‘Mixed Feelings’: A Review of the Jadu House: Intimate Histories of Anglo-India by Laura Roychowdhury (London: Random House, 2000)
Abstract
What matter who’s speaking? It may strike some of you as odd that I’ve opened a review about The Jadu House, a book that claims to tell the ‘forgotten’ story of Anglo-Indians, with a quote from Sammuel Beckett’s Waiting for Godot. However, the Beckett citation, famously cited by Michel Foucault in his seminal essay, ‘What is an Author?’ is pertinent to the major questions raised by Roychowdhury’s book. Does it matter whether a Cambridge-educated Englishwoman tells the story of the Anglo-Indians of Kharagphur? Should the Kharagphur Anglo-Indians tell their own story? Is it possible for these people, or any subjugated people, to tell their own story? These are not easy questions to answer, and I don’t intend to resolve them in this review. However, the politics of speaking, writing and re-writing haunt The Jadu House. And I shall return these questions throughout this article. But why is the book titled The Jadu House?
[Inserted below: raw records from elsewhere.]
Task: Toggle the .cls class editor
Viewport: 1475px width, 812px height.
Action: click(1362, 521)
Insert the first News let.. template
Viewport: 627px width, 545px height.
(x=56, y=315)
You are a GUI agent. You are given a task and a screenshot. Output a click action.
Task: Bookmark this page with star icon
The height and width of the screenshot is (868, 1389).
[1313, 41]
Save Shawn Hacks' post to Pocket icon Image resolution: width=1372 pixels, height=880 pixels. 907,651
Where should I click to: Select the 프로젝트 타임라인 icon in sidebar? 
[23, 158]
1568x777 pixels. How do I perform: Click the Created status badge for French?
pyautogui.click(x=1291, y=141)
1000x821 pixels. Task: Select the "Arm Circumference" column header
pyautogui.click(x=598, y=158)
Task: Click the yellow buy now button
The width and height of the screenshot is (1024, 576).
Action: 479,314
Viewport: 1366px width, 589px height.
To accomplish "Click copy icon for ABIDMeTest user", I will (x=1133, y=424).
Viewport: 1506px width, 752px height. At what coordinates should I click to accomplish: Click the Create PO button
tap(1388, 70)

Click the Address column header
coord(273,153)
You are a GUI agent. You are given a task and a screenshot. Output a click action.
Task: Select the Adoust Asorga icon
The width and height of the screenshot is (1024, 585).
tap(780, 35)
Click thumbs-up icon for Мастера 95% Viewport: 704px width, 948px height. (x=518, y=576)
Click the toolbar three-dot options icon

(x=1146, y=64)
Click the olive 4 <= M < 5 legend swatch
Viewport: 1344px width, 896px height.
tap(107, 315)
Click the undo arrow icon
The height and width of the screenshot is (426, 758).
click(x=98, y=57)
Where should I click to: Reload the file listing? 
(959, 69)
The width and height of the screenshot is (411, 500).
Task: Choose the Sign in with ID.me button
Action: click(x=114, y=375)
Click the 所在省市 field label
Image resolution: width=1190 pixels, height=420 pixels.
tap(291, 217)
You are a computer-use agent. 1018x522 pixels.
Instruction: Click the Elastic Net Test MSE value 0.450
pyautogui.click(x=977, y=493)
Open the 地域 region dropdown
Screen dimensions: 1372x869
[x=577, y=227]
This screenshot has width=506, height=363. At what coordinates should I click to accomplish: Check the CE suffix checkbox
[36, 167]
In colonial Kharagphur, the local Masonic Lodge was commonly called a ‘Jadu House’. The Masons supposedly communicated through secret, arcane codes, and Roychowdhury contends that colonial India was saturated with a set of equally mysterious behavioural codes — ‘this behaviour means you are British, that means you are a Muslim or Hindu or Christian’ (p.222).